The data is sorted to individual diffusion-encoding volumes at the obtained \({N}_{s}/{N}_{i}\) TIs and all TEs. Each resulting volume is thus parametrized by [bvec bval TE and TI] and the set of all volumes forms the input for any further modelling step. In the following, the data in every voxel was fitted to a joint signal model to obtain the most basic tissue parameters PD, T1, T2* and ADC using the following equation

$$S=PD(1-IE\,{\exp }^{-(TI/TE)/T1}+{\exp }^{-(TR/T1)})\,{\exp }^{-bADC}\,{\exp }^{-(TE/T{2}^{\ast })}.$$

Inversion efficiency (IE) is is also estimated in order to account for incomplete inversion (full inversion corresponds to \(IE=2\)). It is known that a bi-exponential longitudinal relaxation is present in tissues with strong magnetization transfer effects, such as white matter39. Magnetization transfer effects are expected to alter the estimated values of both PD and IE.

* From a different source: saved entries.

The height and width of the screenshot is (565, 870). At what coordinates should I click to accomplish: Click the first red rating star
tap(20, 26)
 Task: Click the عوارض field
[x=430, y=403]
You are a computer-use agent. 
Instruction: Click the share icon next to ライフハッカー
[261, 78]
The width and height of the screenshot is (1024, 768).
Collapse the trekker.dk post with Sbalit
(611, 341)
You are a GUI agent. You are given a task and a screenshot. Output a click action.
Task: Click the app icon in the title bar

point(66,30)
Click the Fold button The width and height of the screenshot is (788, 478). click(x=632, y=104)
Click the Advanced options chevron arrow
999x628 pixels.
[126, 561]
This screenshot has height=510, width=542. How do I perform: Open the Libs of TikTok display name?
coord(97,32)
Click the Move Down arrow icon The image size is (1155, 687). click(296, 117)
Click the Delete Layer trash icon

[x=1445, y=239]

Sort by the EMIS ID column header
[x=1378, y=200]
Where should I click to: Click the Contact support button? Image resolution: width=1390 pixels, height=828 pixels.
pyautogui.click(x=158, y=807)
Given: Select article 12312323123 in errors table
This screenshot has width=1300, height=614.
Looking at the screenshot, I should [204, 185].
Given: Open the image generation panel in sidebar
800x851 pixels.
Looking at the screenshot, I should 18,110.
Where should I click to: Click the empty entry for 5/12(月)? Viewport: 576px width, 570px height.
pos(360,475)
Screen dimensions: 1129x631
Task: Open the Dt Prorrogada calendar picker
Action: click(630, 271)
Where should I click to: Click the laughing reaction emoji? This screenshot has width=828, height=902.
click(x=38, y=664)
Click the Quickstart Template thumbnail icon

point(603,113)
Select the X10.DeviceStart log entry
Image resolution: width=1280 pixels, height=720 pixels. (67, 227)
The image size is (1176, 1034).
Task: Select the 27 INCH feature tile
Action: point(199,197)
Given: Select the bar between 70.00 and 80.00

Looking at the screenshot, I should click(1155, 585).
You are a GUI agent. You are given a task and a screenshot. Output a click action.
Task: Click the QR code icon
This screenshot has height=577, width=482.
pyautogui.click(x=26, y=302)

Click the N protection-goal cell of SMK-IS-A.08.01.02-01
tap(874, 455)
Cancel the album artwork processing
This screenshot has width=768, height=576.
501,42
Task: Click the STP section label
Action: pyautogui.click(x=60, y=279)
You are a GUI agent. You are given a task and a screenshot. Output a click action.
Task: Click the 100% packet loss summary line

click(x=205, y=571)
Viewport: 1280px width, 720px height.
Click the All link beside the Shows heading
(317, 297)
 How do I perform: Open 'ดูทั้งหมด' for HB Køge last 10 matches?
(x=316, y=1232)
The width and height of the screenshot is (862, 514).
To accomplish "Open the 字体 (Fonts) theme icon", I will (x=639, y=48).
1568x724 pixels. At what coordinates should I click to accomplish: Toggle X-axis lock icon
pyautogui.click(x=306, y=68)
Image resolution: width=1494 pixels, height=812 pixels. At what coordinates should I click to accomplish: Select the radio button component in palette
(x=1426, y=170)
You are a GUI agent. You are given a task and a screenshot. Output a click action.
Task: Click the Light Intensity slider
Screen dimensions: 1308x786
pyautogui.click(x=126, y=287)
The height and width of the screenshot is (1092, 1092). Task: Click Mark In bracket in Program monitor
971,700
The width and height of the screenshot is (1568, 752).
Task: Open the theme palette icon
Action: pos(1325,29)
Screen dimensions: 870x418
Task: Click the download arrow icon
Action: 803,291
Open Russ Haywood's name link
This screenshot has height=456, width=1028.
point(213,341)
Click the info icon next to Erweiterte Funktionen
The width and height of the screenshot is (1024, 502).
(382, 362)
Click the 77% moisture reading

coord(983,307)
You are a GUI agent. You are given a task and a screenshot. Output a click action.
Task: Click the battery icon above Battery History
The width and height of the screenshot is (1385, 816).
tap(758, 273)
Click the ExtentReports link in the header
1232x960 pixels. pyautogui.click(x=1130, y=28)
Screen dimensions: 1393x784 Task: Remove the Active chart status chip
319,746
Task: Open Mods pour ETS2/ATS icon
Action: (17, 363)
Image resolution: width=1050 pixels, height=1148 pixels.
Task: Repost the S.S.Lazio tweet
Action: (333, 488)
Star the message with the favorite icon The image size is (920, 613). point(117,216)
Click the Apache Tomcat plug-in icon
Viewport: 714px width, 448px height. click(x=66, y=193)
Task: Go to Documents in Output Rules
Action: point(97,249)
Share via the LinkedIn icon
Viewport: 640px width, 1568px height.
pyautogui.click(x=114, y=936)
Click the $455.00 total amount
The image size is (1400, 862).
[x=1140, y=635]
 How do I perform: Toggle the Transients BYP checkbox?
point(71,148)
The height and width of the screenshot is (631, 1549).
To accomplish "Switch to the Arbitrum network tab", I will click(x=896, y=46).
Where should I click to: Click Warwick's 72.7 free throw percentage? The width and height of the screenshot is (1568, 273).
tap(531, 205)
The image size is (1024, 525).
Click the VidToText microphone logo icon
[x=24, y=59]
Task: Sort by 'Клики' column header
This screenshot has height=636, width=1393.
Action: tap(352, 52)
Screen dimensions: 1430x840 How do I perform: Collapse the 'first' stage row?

Tissue parameter estimates of PD, IE, T1, ADC and T2* were obtained based on a least-square criteria between Eq. 3 and data sampled via the proposed ZEBRA acquisition. For each voxel individually, tissue parameter estimates were found using Matlab 2014b Levenberg-Marquart algorithm, with a function tolerance value of 10−9 and a fixed initial guess set to PD = 4000 ms, IE = 2, T1 = 1000 ms, T2* = 200 ms, ADC = 0.003 mm2s−1.